Small Things

The last little while has had me noticing small things - that seem like large things when I think about it.

• Our 42nd anniversary of being sealed in the Temple was Saturday.  That is a huge thing for which I can never be grateful enough.  It is almost unbelievable to me that we managed to find and hold on to each other.  (In spite of those who said, "they'll never make it".  In our hearts we knew otherwise.)

• Were having a quick bite in a sandwich shop the other evening when we were unexpectedly joined by someone we care about.  What fun!

Only 'bout 1 1/2 x 2"
• (Stupid) Movie and dinner with friends the other night was lovely.  Probably won't be visiting that particular restaurant again (w-a-y too expensive!) but the food was good.  (I'm ready for another Pizza Limone or a shake from Habit Burger or german pancake from The Original Pancake House.  Funny how those cravings stick till they're satisfied.)

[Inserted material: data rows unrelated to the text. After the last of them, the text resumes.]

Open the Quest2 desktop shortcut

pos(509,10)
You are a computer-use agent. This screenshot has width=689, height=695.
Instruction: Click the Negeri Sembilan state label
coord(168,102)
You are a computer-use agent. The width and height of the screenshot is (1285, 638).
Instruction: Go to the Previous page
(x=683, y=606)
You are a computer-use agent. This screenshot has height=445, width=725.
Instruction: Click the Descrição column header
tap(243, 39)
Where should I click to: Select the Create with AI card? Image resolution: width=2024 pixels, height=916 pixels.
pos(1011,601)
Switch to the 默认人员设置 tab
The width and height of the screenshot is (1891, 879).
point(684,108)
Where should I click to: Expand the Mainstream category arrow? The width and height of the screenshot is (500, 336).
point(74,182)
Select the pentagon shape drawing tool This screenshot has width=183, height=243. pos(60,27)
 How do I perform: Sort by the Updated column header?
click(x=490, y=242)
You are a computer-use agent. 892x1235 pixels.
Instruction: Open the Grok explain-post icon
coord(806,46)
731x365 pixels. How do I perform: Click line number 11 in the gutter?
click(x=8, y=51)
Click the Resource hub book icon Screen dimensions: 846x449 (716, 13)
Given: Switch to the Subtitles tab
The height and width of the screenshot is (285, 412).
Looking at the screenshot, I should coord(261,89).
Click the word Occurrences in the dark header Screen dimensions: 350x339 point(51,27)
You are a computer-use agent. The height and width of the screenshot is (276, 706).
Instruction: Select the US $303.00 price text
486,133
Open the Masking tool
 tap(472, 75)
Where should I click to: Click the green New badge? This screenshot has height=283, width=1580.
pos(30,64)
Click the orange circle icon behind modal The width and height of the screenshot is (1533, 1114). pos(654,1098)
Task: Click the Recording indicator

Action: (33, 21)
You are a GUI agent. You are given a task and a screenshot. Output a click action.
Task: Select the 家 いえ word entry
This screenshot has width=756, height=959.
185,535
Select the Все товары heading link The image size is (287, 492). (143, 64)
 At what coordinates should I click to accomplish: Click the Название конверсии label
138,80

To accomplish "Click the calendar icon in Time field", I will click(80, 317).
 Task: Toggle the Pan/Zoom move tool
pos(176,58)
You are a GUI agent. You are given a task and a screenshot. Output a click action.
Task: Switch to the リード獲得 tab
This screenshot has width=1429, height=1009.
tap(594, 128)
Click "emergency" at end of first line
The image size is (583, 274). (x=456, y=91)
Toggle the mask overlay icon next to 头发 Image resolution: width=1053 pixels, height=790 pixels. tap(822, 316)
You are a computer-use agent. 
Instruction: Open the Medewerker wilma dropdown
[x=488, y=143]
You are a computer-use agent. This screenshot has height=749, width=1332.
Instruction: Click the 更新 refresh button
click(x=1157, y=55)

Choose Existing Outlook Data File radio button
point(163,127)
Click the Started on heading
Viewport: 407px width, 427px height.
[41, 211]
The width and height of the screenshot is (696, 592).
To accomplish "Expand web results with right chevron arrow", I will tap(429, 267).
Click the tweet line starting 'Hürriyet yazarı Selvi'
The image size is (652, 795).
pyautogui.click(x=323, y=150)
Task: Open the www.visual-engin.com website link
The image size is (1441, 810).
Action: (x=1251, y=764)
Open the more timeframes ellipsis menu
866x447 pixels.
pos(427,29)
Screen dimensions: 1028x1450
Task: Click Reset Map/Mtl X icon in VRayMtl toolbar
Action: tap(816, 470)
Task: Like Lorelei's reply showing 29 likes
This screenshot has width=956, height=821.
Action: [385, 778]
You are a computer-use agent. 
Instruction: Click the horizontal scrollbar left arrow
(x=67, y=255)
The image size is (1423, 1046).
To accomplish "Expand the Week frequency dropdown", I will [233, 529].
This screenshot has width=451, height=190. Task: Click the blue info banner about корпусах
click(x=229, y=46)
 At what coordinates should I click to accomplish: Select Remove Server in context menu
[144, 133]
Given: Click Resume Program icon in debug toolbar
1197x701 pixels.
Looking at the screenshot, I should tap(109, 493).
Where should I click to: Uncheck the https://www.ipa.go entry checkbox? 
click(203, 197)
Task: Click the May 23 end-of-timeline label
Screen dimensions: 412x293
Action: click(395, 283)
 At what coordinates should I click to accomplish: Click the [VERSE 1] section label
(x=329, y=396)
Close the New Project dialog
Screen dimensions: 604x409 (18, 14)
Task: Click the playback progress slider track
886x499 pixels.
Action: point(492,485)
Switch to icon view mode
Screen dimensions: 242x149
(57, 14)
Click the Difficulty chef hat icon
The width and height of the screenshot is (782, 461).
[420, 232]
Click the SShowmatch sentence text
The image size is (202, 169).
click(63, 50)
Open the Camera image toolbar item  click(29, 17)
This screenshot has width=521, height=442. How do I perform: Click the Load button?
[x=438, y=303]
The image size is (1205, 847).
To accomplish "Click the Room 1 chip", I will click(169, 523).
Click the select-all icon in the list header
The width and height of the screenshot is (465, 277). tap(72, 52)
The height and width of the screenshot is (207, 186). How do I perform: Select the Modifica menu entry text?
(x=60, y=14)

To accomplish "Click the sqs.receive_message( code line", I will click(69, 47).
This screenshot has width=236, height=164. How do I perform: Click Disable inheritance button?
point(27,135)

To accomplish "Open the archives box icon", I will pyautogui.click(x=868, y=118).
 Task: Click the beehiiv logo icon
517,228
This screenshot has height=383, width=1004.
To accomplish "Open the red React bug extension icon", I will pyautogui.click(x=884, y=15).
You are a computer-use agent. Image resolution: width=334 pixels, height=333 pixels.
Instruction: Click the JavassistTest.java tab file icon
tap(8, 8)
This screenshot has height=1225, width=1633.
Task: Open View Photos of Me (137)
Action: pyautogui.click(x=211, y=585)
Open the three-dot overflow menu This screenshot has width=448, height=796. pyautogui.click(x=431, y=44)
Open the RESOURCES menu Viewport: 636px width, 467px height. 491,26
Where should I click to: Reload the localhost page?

•Was recently gifted this darling little music box.  Makes me smile each time I notice it.  And really - I love the sentiment.  I need to act more as though I'm someone's sunshine.

• Sent a text that was answered.  Love that there are those who care enough about you to answer your texts.  That's an important one.

• Have been working hard to find just the right gift (not too expensive) for a couple ladies that mean much to me.  Finally managed to have some success.  Was all excited about my purchase.  Was then asked if I was going to decorate the gift.  What?  I'm supposed to be creative, too?  And ended up being pleased at the question - it spurred me to ponder what I can do to dress these up and I think I've come up with just the right thing.  Small question: better results.

• Love the trees that provide shade.  Makes a big difference when parking out in the July heat.  (Thanks, My Love for always cleaning the tree-sap-kisses off my car!)

• Piano/computer glasses that are left on the counter for tightening that magically get tightened...yup, that is a big thing.  Difficult for me to play the panano (as my Mom used to call it) without them.

• A spontaneous hug from a friend yesterday, a sincere compliment on the musical number I accompanied, a genuine "how are you doing" - those all took mere seconds but had lasting impact on my state of mind.  Mostly I just feel useless and unimportant.  Didn't feel that way quite so much for a bit after the attention of those kind souls.

• Loved that The Husband actually had an opportunity to nap on the couch the other day.  Puttering around accomplishing chores large and small were completed in enough time that he luxuriated in a rare nap.  He deserved it.

• Love that a granddaughter took some time to say hi via text, let me know she was thinking of me.  I don't get enough of that.

And today my heart feels gratitude for the winds that I often complain about.  They've scoured our area of the smoke from the fires in Washington state.  We can see clear across the valley once again.  It feels good to breathe deep.  (It's better to be able to breathe than have well-groomed hair.)